Sunday, January 16, 2011

Are They Kidding?

A funny thing just happened. On a routine trip to the market, I noticed a small laminated sign hanging discreetly next to the chewing gum and chocolate bars above the conveyor belt at the checkout register. It was so small and partially hidden that it seemed like whoever put it there might have been embarrassed about it. And with good reason. The sign said: Thank you for unloading your grocery basket yourself. You are saving our cashiers from repetitive motion injuries.



Say what? I drove all the way home wondering whether I'd really seen the sign or just imagined it. Maybe I am ignorant of statistics pertaining to workplace injuries, but I guess I assumed grocery store cashiers were on the lower end of the risk spectrum. Were there really that many injuries from repetitively unloading bunches of carrots and soup cans? Was the task of scanning bar codes on juice bottles now seen as code orange? I concluded that if folks were getting hurt unloading small items from grocery baskets there was truly no safe place to work anymore in today's world.

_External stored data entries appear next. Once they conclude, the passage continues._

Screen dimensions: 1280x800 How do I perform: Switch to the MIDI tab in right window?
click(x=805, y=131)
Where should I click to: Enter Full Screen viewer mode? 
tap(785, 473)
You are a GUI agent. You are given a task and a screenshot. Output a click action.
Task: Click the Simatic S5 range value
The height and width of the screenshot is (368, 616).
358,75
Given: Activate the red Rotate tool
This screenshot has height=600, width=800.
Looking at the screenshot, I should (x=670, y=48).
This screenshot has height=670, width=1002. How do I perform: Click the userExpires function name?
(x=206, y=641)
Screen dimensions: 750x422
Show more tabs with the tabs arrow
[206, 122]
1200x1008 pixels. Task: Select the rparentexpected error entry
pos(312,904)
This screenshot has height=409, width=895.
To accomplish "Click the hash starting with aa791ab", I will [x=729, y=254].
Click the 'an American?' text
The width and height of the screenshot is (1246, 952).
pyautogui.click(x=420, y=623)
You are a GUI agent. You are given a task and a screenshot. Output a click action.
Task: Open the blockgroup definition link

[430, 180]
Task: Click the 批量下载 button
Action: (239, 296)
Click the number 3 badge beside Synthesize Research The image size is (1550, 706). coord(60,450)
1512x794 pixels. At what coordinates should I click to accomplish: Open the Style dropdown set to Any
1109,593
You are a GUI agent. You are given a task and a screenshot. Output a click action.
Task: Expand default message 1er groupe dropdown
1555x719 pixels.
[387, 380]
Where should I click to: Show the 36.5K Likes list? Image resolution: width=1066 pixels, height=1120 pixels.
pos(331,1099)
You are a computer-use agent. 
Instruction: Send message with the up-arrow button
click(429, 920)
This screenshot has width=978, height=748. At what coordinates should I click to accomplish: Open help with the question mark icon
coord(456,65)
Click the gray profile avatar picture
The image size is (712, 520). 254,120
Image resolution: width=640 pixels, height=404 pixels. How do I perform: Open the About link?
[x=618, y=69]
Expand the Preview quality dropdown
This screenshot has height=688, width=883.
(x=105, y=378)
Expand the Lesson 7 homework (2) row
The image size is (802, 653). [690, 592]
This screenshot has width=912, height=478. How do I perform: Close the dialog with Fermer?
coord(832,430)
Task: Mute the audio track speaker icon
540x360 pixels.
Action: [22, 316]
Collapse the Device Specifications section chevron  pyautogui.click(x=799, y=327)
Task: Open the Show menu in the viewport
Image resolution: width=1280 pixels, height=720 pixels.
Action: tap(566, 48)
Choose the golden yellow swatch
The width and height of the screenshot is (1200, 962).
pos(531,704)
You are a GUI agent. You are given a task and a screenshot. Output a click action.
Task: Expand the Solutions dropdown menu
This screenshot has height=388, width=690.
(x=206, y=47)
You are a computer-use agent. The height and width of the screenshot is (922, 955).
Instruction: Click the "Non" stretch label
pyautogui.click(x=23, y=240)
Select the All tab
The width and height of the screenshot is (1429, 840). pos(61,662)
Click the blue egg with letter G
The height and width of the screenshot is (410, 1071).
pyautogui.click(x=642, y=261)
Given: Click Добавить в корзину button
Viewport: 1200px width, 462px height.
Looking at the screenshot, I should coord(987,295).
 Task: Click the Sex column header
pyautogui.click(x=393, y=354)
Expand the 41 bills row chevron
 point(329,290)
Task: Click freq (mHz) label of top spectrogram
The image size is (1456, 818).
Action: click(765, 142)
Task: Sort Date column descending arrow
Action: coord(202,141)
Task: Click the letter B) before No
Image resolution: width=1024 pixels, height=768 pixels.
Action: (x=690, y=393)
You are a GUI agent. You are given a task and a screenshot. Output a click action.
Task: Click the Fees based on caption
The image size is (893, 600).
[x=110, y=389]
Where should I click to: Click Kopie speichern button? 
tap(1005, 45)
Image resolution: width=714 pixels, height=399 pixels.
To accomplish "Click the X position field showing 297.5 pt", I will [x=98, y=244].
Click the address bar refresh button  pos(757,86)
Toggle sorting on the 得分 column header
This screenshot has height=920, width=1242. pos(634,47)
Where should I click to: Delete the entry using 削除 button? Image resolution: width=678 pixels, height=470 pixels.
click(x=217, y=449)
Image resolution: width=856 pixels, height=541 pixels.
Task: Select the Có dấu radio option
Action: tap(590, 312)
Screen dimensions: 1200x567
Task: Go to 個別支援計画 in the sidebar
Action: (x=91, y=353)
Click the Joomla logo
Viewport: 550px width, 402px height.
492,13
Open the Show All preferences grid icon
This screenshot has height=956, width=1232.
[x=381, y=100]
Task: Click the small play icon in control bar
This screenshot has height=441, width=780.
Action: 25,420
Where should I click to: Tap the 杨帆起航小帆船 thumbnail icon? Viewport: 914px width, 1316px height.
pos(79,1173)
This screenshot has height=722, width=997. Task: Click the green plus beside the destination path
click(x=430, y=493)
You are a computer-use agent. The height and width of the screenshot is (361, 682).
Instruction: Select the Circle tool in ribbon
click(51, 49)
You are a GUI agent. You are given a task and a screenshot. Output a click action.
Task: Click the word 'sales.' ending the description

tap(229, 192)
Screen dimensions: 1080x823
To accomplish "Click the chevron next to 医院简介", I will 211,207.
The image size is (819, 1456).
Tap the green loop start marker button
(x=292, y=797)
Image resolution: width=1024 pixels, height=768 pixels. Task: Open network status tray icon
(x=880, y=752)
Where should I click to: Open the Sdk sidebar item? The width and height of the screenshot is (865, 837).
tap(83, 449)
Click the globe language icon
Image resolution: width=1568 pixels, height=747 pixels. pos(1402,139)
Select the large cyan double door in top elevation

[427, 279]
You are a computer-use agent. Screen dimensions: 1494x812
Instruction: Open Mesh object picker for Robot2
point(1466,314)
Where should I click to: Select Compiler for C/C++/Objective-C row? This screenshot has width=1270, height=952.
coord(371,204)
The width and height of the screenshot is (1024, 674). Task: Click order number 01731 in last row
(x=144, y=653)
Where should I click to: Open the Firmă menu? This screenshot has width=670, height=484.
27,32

Now, don't misunderstand me. I didn't mind unloading the basket myself. In fact, it gave me something productive to do instead of reading trashy tabloid magazines while standing in line. What I minded was that somebody was looking out for these guys, these alleged injury-prone cashiers. I was just plain envious. Here was a real-world example of an employer taking action to prevent a breakdown in the workplace. Granted it wasn't in the high-risk places I would have envisioned like mining operations, or skyscraper construction projects, but here it was nonetheless. Somebody looking out for the poor soul who shows up at work every day just trying to make a living.



Of course my envy stemmed from the fact that it would be a big fat joke if I tried to apply the same idea to my own place of work. Yet, if workers are now entitled to save themselves from repetitive motion injuries, we horse trainers should be first in line. For a second, I imagined making a sign similar to the one at the store today. It would say: Thank you for riding your skittish, ill-tempered, bucking horse yourself. It saves this horse trainer from yet another trip to the chiropractor. Or how about: Thank you for understanding that this trainer will not be attempting complicated maneuvers with your fussy, fidgety mare that is in a raging heat.





Obviously, these signs would be pointless in my world. After all, it's part of my job description to ride the bone rattlers and spine thrashers as they show up at my training barn. Actually, more to the point, it's my job to turn them into something BESIDES bone rattlers and spine thrashers. Many days, my torqued and twisted joints would happily trade places with the inflammation caused by chucking soup cans through the checkout line at the organic market.





When I was a kid, I watched my parents' colleagues (also horse trainers) hobble around like Quasimodo. They walked with spines bent like coastal cypress trees, hitching along with a gait that resembled a limping jog. I remember thinking how ungraceful they looked when not mounted on a horse. It was as though, as soon as their feet hit the ground, they turned into stiff, geriatric shadows of themselves. I naively assumed that, perhaps due to poor genetics, the warranties had run out on their bodies. It never occurred to me that they had been battered this way by doing the work they loved so much. Pretty quickly, though, I figured it out.





A chiropractor told me at 25 that my spine resembled a 75-year-old's. When asked what I could do to change that, he suggested I avoid "any repetitive jarring" to my back. I repressed a chortle and hobbled my septuagenarian spine out of his office. Since then, I've taken up yoga and other antidotes to my daily dose of battering as a horse trainer. Yoga can only do so much, though. I will admit that I was highly tempted to drive over to that organic market and apply for a job in that haven of protection for workers' knees and elbows and spines. For a second, it didn't matter that I know nothing about organic produce and bar codes. Or even how to tender change. What mattered was that every day I could go to a workplace where we stood on gel mats and treated our bodies like temples, telling customers "Sorry, I'm not going to lift those packets of Ramen noodles for you; I am protecting my tendons today."



Just as I turned my car around to go apply for a job, though, I came to my senses. Indeed, my ailing joints and complaining back do menace me sometimes. But, despite that, they're a badge of what I've accomplished. And many times that is no small feat. Many times when my body whimpers at me, it's from the effort of helping an unbalanced horse find her way gracefully into a canter depart. Or riding an antsy, fidgety Thoroughbred through to total relaxation. It's from helping these horses become more solid and confident, stronger and happier. The enormous satisfaction that comes with this overrides the bodily aches and pains. In fact, when my back twinges these days, I can smile gratefully knowing that it's due to the work of creating strong equine backs that DO NOT twinge. It's my gift to them. So when I, unlike my injury-free organic supermarket counterparts, am old and twisted like a hunchback, I hope they return the gift by carrying me softly astride no matter how poor my posture, how crooked my spine.

By then, I'll have my own sign hanging discreetly some place that reads: Thank you for overlooking the accumulation of repetitive motion injuries of this trainer.

1 comment:

Krissy Wood said...

Love this post, what a great story/thoughts!